The man was silent then
and he was afraid, for Wang the Tiger was known to be very sudden in his tempers and swift with his sword and he was not a man whom one could move with a witty word or a merry saying fitly spoken. Yet he was known to be just, too, and these men who followed him were good enough and they knew what was fair. It was true they had not fought yet and they were willing to wait so long as they were fed and sheltered and paid.
Then Wang the Tiger watched them as they scattered into groups and when they were so scattered, he paid them from the store he had, and with the pocked lad on his ass and the harelipped trusty man upon a mule Wang the Tiger had bought for him at a hamlet, the three started alone toward the northwest.

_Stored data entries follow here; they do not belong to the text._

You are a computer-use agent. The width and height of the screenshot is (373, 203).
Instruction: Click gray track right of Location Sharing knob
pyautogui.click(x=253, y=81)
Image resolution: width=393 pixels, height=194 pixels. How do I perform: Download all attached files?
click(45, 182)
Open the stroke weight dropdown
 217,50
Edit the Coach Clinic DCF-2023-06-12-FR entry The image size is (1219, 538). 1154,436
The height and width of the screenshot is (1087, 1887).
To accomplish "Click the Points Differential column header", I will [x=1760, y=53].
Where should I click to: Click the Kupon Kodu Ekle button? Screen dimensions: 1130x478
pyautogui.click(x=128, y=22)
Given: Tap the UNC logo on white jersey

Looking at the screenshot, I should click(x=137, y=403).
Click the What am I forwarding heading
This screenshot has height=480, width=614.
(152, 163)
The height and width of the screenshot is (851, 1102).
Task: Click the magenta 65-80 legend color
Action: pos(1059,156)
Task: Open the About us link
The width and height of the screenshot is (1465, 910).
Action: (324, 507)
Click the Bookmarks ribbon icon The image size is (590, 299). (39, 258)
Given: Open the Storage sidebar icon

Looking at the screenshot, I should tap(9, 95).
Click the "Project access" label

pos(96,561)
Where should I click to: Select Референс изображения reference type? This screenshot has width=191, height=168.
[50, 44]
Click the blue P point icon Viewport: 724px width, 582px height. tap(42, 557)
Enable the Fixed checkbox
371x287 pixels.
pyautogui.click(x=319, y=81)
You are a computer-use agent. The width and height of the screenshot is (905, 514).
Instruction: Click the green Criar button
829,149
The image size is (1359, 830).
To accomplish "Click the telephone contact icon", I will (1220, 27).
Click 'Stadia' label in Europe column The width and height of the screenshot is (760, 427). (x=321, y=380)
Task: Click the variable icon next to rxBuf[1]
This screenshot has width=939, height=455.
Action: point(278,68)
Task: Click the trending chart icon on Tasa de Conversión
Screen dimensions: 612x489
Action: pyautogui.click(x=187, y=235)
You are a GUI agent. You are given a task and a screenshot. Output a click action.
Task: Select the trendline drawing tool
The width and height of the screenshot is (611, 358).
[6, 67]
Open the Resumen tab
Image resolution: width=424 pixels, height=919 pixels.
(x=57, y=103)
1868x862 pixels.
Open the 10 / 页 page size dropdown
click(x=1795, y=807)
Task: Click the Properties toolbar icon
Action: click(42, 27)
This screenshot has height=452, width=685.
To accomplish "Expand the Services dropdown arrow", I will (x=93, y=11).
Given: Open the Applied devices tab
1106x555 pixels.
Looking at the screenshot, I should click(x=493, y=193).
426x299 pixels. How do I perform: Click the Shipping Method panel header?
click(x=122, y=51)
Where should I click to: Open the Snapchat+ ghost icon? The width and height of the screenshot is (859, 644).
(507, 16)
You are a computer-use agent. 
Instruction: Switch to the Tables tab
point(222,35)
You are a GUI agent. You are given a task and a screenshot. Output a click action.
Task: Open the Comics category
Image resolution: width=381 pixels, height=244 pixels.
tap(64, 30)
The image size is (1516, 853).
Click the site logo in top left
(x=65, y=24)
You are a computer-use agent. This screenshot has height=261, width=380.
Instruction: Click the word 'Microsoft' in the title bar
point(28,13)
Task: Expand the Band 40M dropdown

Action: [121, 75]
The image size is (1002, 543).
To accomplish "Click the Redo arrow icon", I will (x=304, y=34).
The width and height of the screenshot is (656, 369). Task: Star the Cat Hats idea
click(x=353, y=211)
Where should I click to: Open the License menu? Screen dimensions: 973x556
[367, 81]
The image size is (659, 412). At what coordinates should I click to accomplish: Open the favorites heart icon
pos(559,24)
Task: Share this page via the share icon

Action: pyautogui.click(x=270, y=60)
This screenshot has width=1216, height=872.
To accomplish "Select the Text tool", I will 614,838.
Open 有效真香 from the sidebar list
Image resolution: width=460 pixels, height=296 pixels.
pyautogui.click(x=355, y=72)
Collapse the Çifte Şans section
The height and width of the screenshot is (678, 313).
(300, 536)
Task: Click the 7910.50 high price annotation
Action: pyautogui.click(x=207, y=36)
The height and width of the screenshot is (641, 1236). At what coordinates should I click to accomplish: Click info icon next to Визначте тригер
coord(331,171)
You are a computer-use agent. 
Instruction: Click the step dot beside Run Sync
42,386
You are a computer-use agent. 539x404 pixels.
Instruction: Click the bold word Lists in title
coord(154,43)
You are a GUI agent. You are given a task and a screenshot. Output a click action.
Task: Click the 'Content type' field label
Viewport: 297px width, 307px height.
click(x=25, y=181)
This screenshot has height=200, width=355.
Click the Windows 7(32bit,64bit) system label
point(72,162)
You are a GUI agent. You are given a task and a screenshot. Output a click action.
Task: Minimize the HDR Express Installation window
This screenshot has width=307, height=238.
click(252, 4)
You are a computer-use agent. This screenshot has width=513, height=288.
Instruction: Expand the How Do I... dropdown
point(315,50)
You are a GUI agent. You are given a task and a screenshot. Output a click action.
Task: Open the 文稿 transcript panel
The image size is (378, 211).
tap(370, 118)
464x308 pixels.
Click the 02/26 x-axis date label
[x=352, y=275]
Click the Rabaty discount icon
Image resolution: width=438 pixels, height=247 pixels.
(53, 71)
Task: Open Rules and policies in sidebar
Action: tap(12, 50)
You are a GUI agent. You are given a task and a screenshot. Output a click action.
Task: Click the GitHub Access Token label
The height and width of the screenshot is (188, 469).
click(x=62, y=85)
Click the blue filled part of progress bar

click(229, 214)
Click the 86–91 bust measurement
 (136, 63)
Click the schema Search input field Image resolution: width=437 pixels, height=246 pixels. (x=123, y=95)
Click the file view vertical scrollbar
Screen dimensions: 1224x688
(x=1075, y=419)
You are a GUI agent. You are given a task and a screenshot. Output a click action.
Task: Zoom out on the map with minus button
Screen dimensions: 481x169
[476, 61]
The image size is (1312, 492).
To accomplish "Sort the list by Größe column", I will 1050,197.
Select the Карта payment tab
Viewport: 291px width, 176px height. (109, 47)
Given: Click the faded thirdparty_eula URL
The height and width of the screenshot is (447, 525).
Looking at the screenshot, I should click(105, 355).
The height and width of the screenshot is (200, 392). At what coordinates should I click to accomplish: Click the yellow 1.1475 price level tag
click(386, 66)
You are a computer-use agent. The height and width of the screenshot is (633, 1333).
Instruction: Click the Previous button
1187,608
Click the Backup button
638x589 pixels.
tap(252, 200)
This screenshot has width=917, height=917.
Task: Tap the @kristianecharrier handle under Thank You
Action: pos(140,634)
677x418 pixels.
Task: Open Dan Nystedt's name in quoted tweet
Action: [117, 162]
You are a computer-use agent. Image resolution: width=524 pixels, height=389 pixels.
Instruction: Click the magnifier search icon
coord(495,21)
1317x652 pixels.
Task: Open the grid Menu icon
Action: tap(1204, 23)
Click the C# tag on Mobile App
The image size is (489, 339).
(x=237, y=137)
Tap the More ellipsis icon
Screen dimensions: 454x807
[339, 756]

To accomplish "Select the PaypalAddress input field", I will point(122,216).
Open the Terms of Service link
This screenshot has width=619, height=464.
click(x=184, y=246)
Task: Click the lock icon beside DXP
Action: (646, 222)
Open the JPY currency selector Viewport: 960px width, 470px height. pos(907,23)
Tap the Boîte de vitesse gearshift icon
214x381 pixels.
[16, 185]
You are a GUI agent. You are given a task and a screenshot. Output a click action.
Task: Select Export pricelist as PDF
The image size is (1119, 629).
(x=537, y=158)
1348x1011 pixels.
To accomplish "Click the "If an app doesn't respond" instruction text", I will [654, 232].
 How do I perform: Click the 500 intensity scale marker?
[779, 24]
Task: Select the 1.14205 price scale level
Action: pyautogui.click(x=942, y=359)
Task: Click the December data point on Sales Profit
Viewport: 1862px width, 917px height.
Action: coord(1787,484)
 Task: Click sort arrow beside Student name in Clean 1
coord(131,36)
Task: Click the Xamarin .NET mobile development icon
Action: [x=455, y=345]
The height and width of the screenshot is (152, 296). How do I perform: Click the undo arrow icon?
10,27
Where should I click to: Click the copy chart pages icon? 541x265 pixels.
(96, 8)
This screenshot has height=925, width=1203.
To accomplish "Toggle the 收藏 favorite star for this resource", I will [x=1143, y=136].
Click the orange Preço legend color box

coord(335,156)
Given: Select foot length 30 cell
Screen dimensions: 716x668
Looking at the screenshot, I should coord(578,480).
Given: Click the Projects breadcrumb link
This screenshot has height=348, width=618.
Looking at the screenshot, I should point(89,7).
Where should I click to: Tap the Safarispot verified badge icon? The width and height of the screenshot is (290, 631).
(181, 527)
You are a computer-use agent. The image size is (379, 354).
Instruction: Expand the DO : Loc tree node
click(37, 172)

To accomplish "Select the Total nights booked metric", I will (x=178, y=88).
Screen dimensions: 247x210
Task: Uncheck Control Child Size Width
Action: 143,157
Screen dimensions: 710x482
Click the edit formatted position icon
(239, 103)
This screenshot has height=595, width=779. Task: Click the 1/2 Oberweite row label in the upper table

When Wang the Tiger came to the border of that region of which he had heard he forced his red horse up a large, tall grave of some rich man’s that stood there, and from this vantage he looked out over the land. It was the fairest land he had ever seen and it spread itself out before him, rolling in little low hills and in wide shallow valleys that were already faintly green with the newly sprouted winter wheat. To the northwest the hills rose suddenly into jagged mountains full of cliffs cut clearly against the bright sky of the day. The houses of the people of that land were scattered in small villages and hamlets, good earthen houses not fallen into decay, and many had the roofs newly thatched with straw from that year’s harvest. There were even a few houses of brick and tile. In every dooryard near enough for him to see there were ricks of straw and he could hear the distant cackling of hens that had laid their eggs, and now and again the wind blew to him where he stood fragments of some song a farmer sang as he cultivated his fields. It was a very fair land and his heart leaped to see how fair it was. But he had no mind to go through clad as he was in a soldier’s garb and on his red horse and let a rumor of war loose too early upon the people. No, he looked and he planned out for himself a winding way to the mountains where he could hide himself and his men and seek out the strength of his enemy before any could even know he was come.